Bath PUVA, in which the patient soaks in a bath containing a psoralen, is an alternative, especially if systemic side-effects make the oral route impractical. A lower dose of UVA is needed. Local PUVA using topical psoralen is useful for psoriasis or dermatitis of the hands or feet.
Photoageing
Photoageing describes the skin changes resulting from chronic sun exposure. Photoaged skin is coarse, wrinkled, pale-yellow in colour, telangiectatic, irregularly pigmented, prone to purpura and subject to benign and malignant neoplasms (Fig. 3). Some of these changes resemble those of intrinsic ageing, but the two are not identical, as may be judged by comparing, in an elderly patient, the sun-exposed face with the sun-protected buttock. The features of photoageing are usually more striking, particularly the development of premalignant and malignant tumours. Some rare conditions, e.g. xeroderma pigmentosum (p. 92), predispose to photoageing.
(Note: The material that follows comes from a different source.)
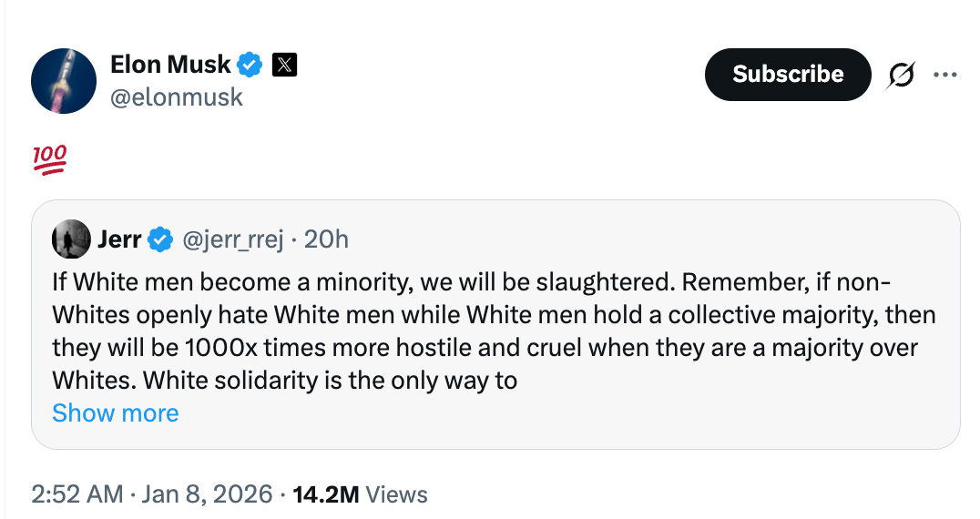This screenshot has height=519, width=980.
Task: Open the three-dot more options menu
Action: coord(946,75)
Histologically, the photoaged dermis shows tangled clumps of elastin with proliferation of glycosaminoglycans (Fig. 4). The epidermis is variable in thickness, with areas of atrophy and hypertrophy and a variation in the degree of pigmentation. In vitro, keratinocytes and fibroblasts from sun-exposed sites have a reduced proliferative ability compared with cells from sun-protected sites. The specific clinical changes of photoageing are discussed on page 118.
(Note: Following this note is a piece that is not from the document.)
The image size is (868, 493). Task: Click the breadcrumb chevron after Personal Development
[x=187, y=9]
Fig. 4 (a) Sun-protected skin.
Preservation of the normal pattern of glycosaminoglycan (GAG: green, hyaluronan) and fibriform elastin (red) is shown. Asterisk (*) shows the dermoepidermal junction (DEJ).
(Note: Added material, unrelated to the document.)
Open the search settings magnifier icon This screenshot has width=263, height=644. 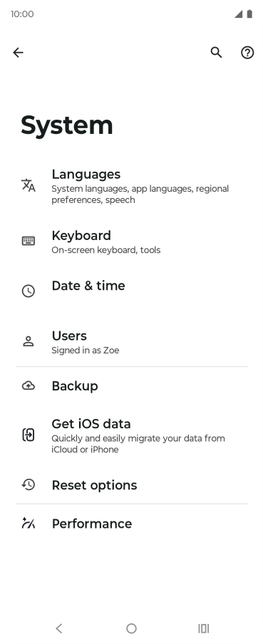point(216,53)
(b) Sun-exposed elastotic skin.
Tangled clumps of elastin (red) are shown, with proliferations of GAG (chondroitin sulphate) co-localized to elastin (yellow) throughout the dermis. Asterisk (*) shows the DEJ.
Management of photoageing
Prevention is the most effective treatment and is particularly important for those with a fair (type 1 or 2) skin. Avoidance of prolonged, direct sun exposure by wearing long-sleeved shirts and a wide-brimmed hat is useful, and sunscreens (p. 108) are applied to sites that are likely to receive some sun, such as the face or hands. The use of tretinoin or alpha hydroxy acids, in cream formulations, has been shown partially to reverse the clinical and histological changes of photoageing. Chemical peels and laser resurfacing are also used.
UV and the skin
UVB radiation is mostly absorbed by the epidermis, but UVA can penetrate to the dermis. UVB promotes vitamin D synthesis. UVA and UVB stimulate melanogenesis and epidermal thickening.
Minimal erythema dose is the threshold amount of UVB to cause erythema.
Sunburn is maximal at 24 h and fades at 2–3 days to leave desquamation and pigmentation of the skin.
Sunbeds emit UVA and will induce a tan in those with type 3 or 4 skin. Side-effects are common.
Photoageing describes coarse, wrinkled, yellowed skin, prone to tumours, resulting from excess sun exposure.
UVB therapy, now mostly narrow-band TL01, is mainly used in psoriasis; a course of 10–30 treatments is usual.
PUVA has been a common treatment for psoriasis; used less now. Skin cancer is one potential long-term sequela.
Treatment of photoageing: prevention is best, but tretinoin cream can reverse some of the changes.